Leave the pictures out and print, word for word, the lines below from the one with "Task: Click the 認証する" through the final line.

▬▬▬▬▬▬

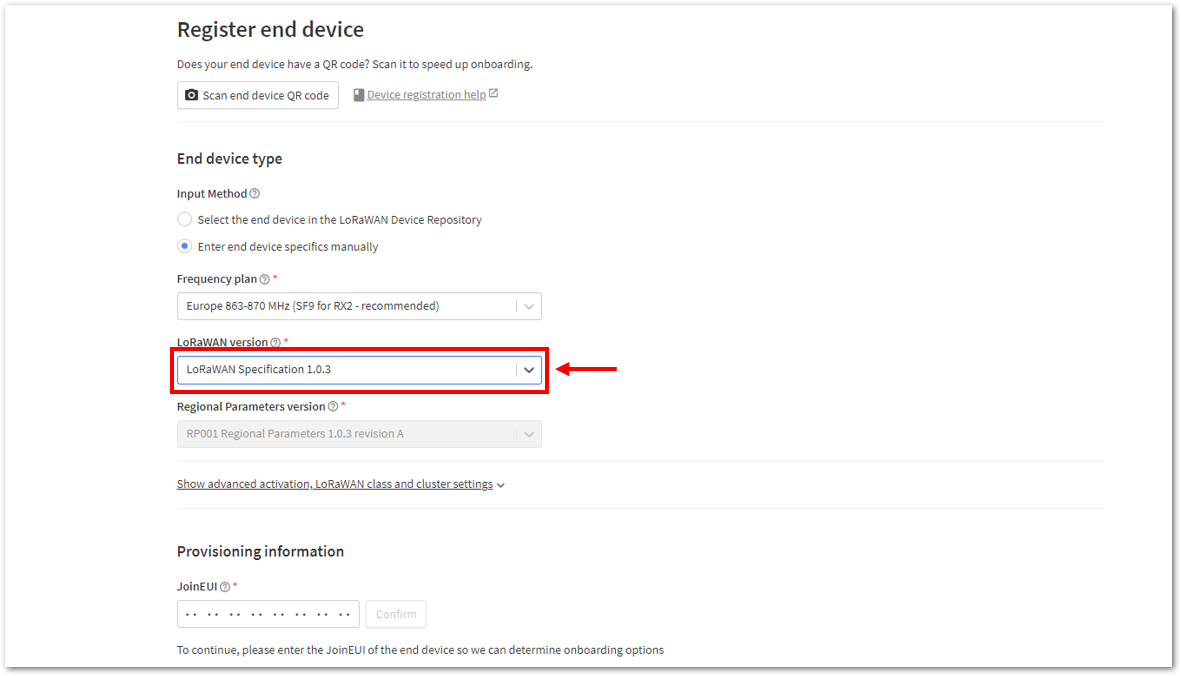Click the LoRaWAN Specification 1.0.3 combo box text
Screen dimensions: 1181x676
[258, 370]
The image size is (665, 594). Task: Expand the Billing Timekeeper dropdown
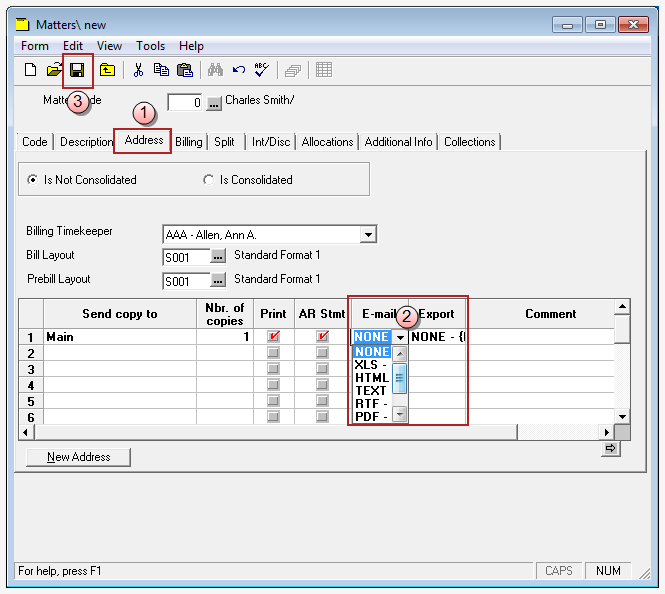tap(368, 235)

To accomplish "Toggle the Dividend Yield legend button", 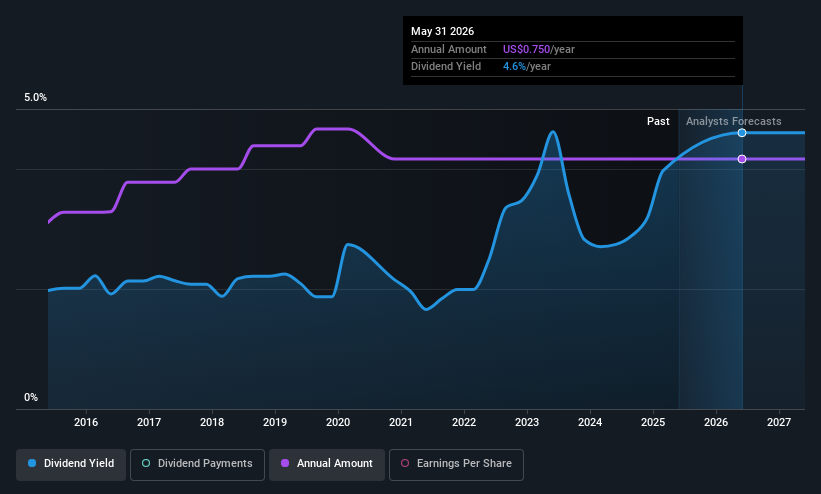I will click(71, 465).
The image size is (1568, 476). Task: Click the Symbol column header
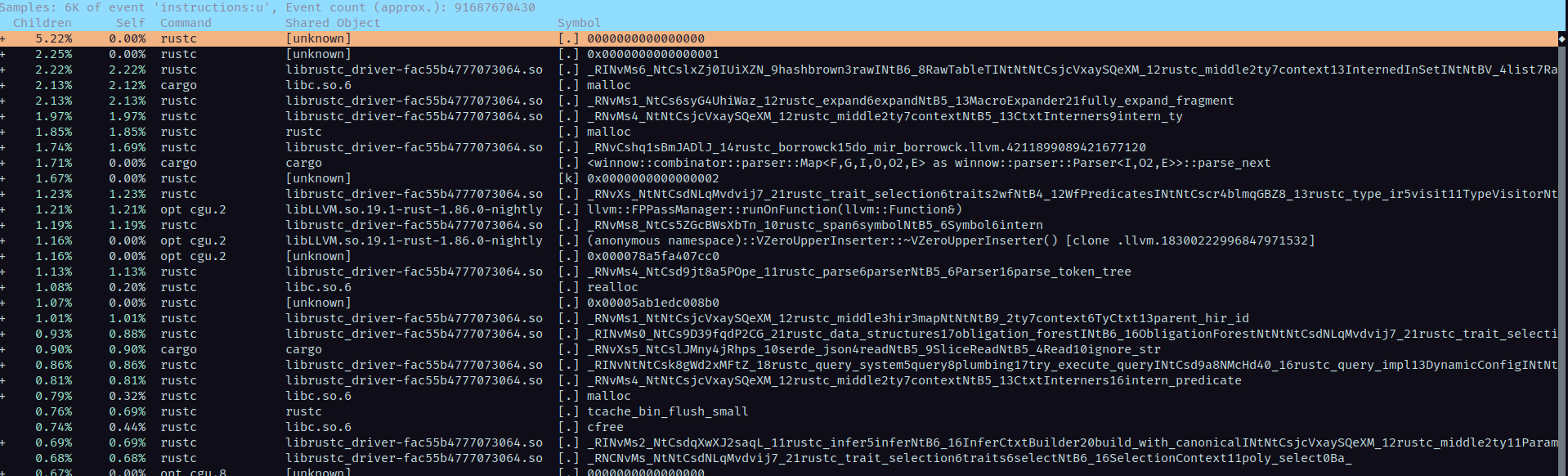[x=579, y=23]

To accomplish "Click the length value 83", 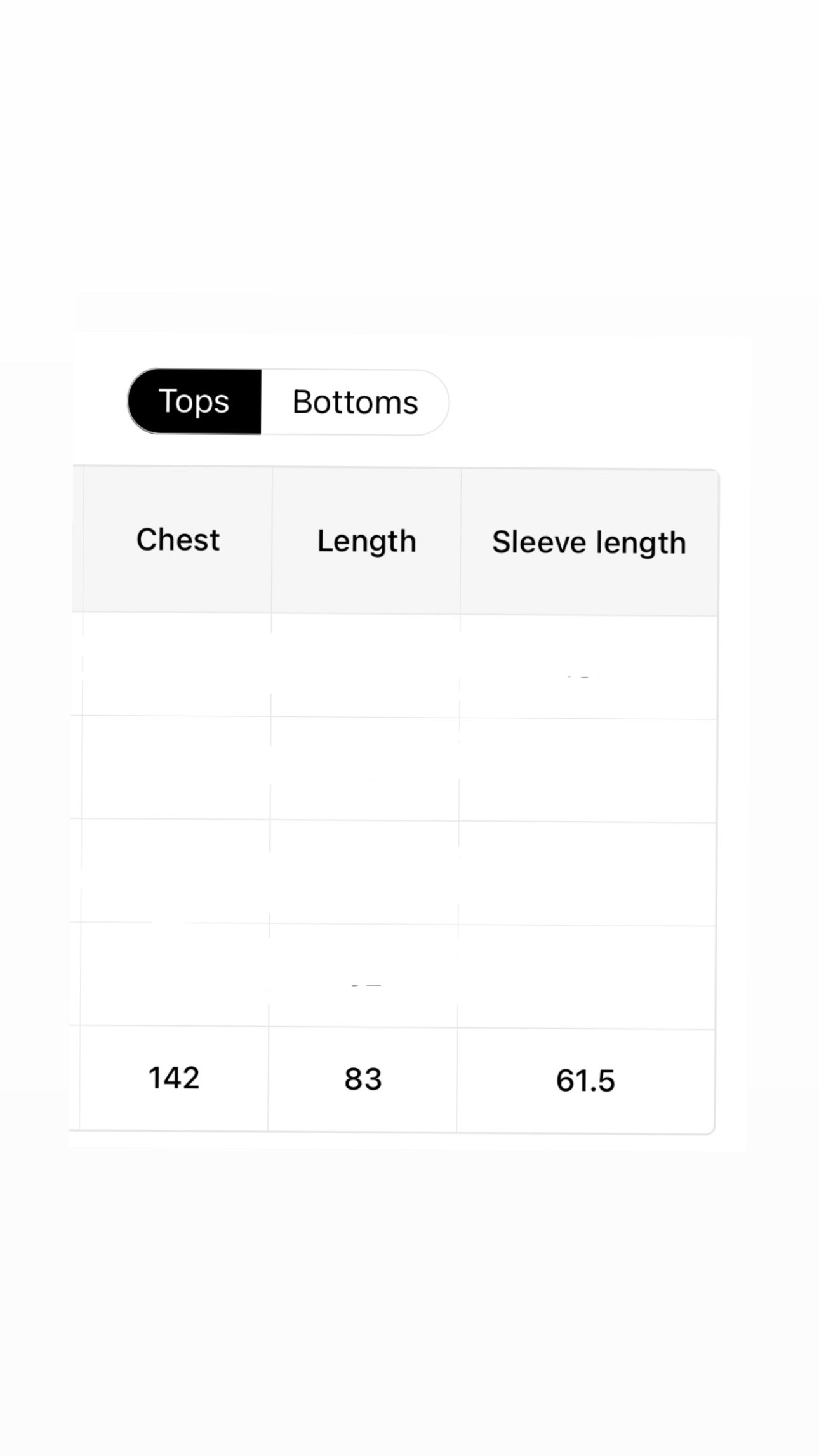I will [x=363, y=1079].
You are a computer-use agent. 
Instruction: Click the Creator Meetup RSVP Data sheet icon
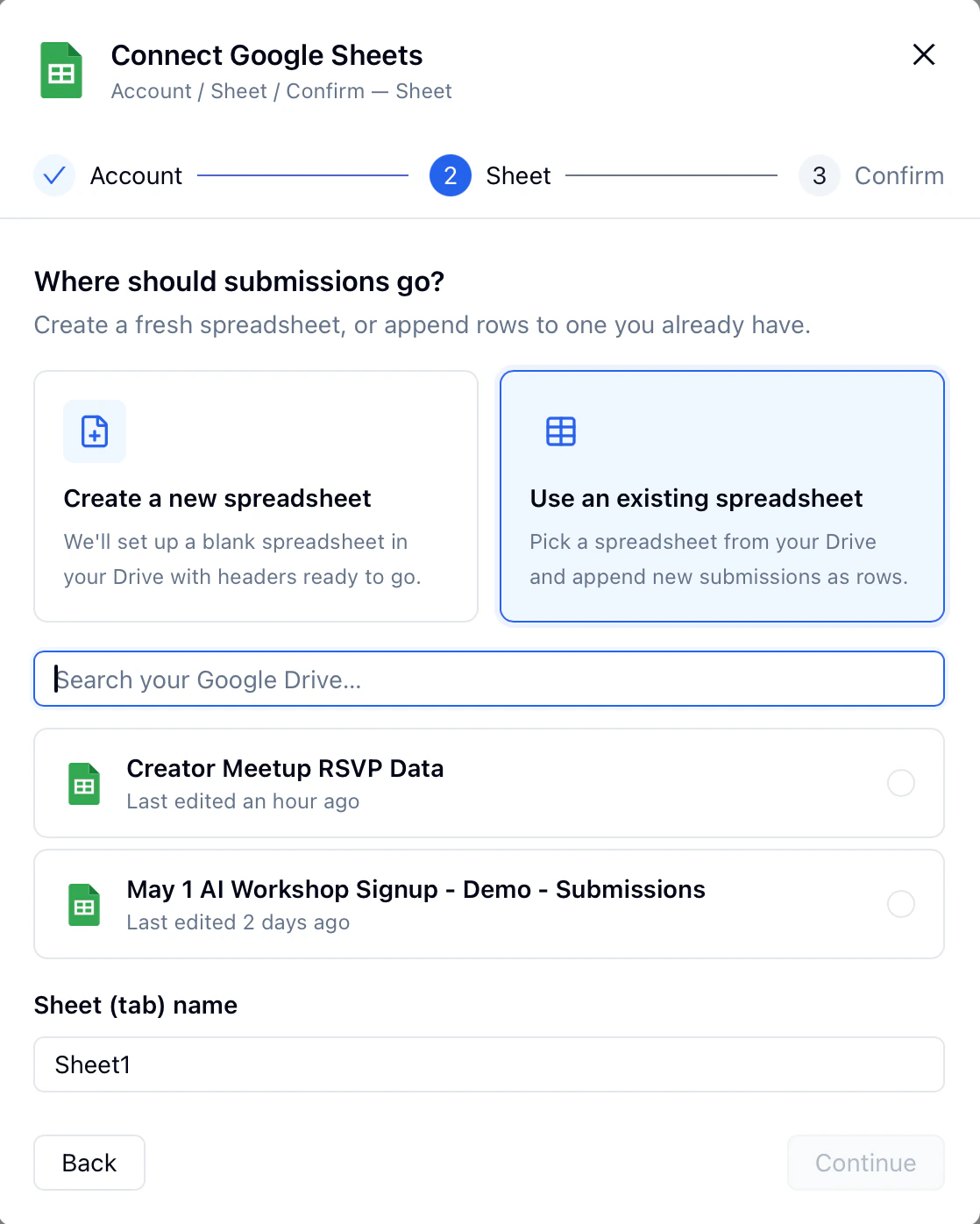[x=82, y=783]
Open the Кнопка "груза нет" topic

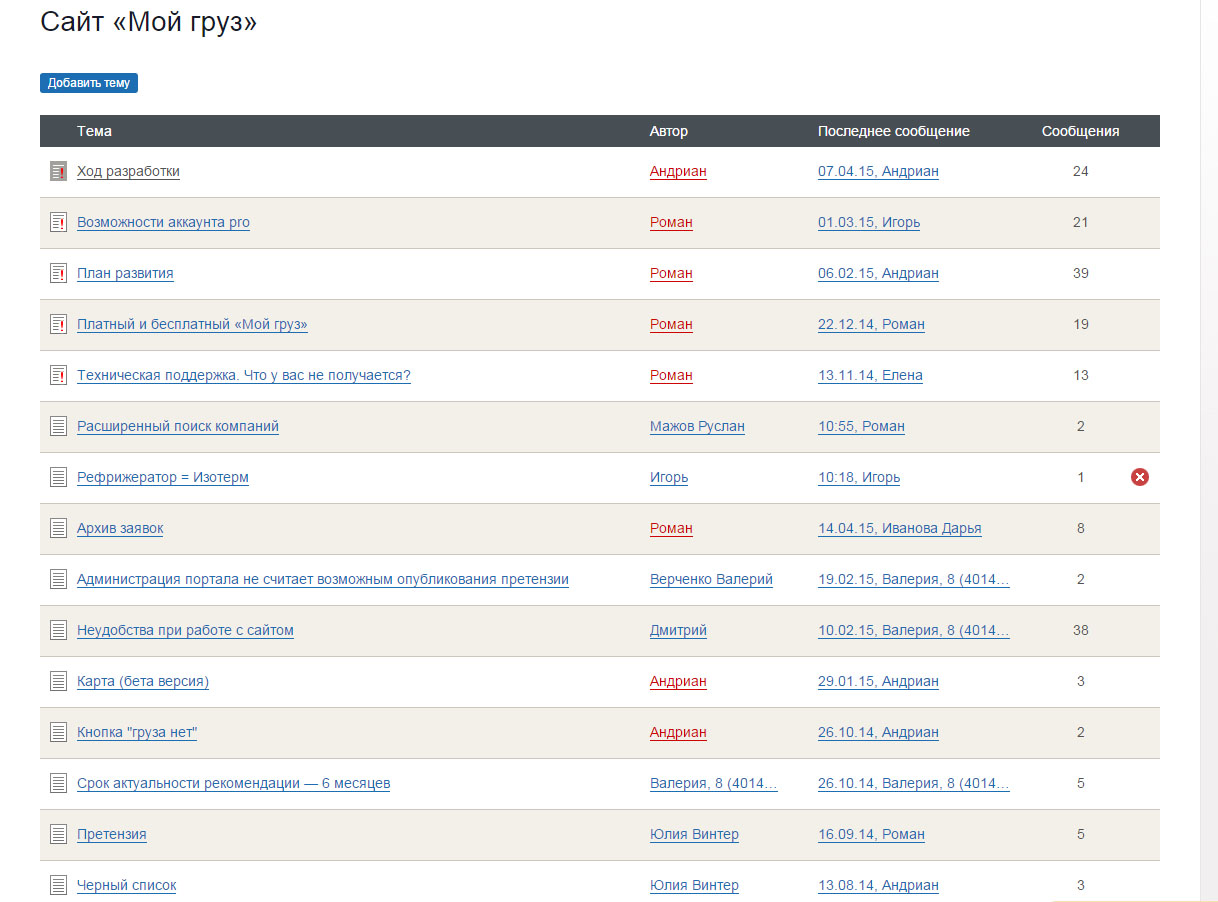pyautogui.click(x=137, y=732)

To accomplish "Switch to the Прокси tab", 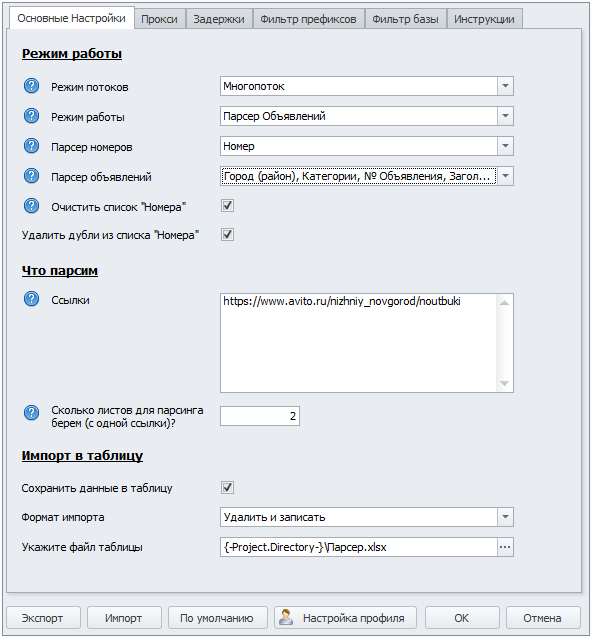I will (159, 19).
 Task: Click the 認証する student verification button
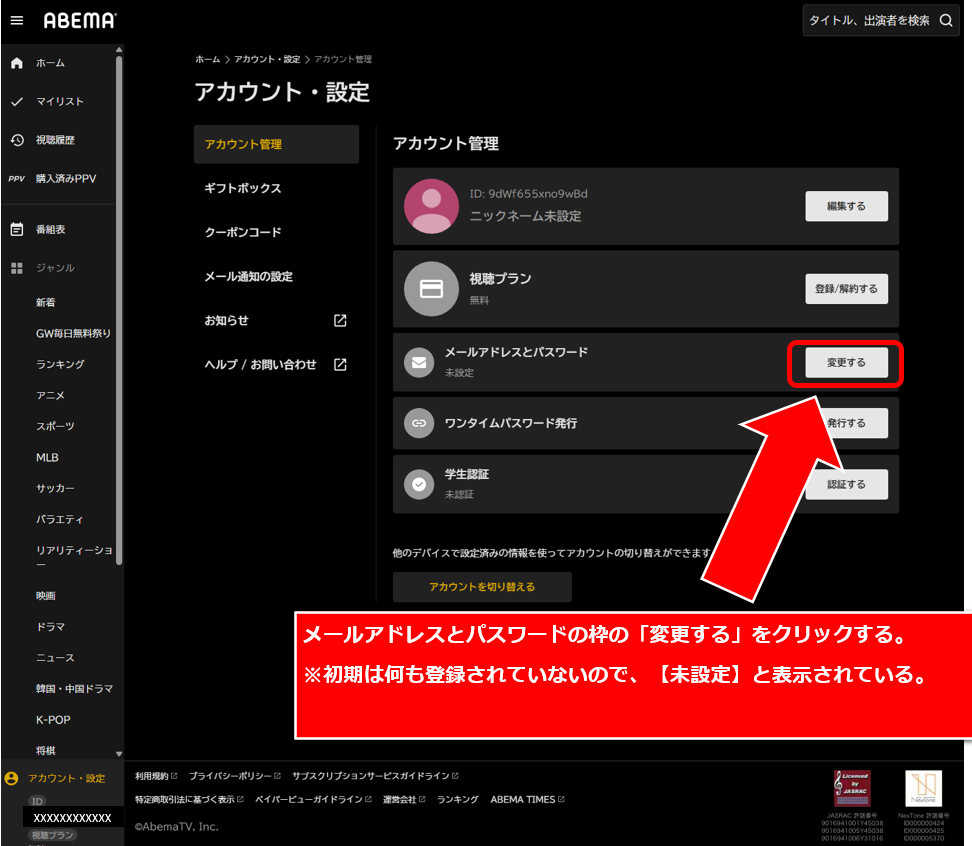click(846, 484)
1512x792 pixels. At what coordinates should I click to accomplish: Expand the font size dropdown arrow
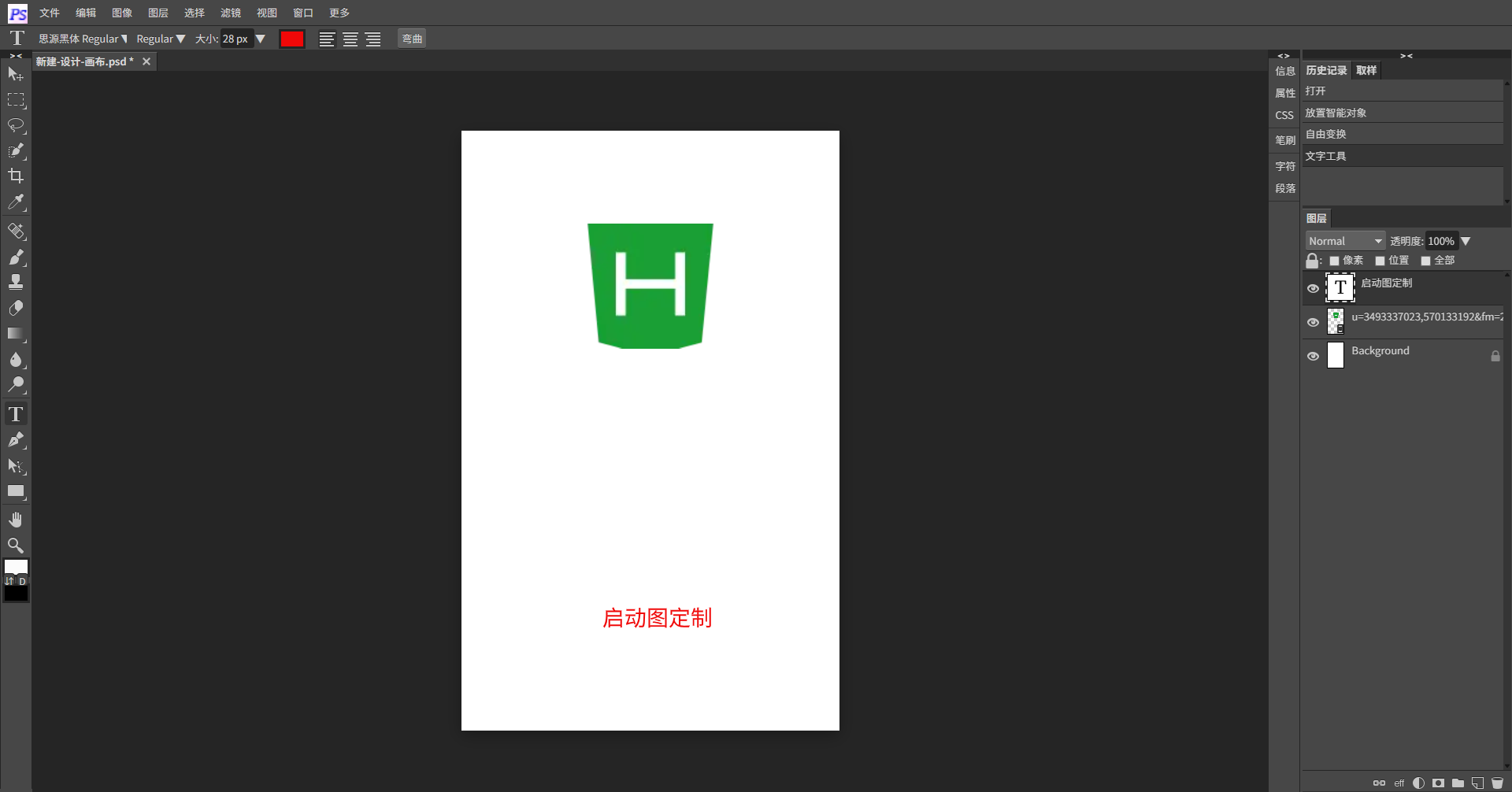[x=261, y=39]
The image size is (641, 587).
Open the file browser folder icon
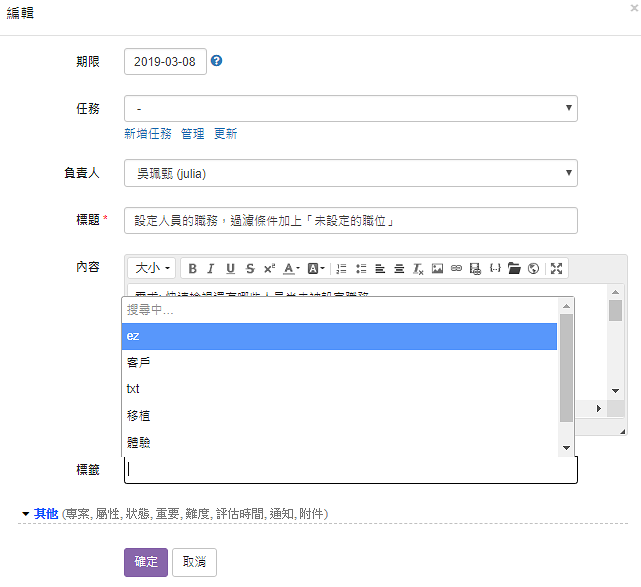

▬▬▬▬▬▬

Answer section =
 Task: Click the 認証する student verification button
click(846, 484)
1512x792 pixels. At what coordinates should I click to accomplish: Expand the font size dropdown arrow
[x=261, y=39]
The image size is (641, 587).
Open the file browser folder icon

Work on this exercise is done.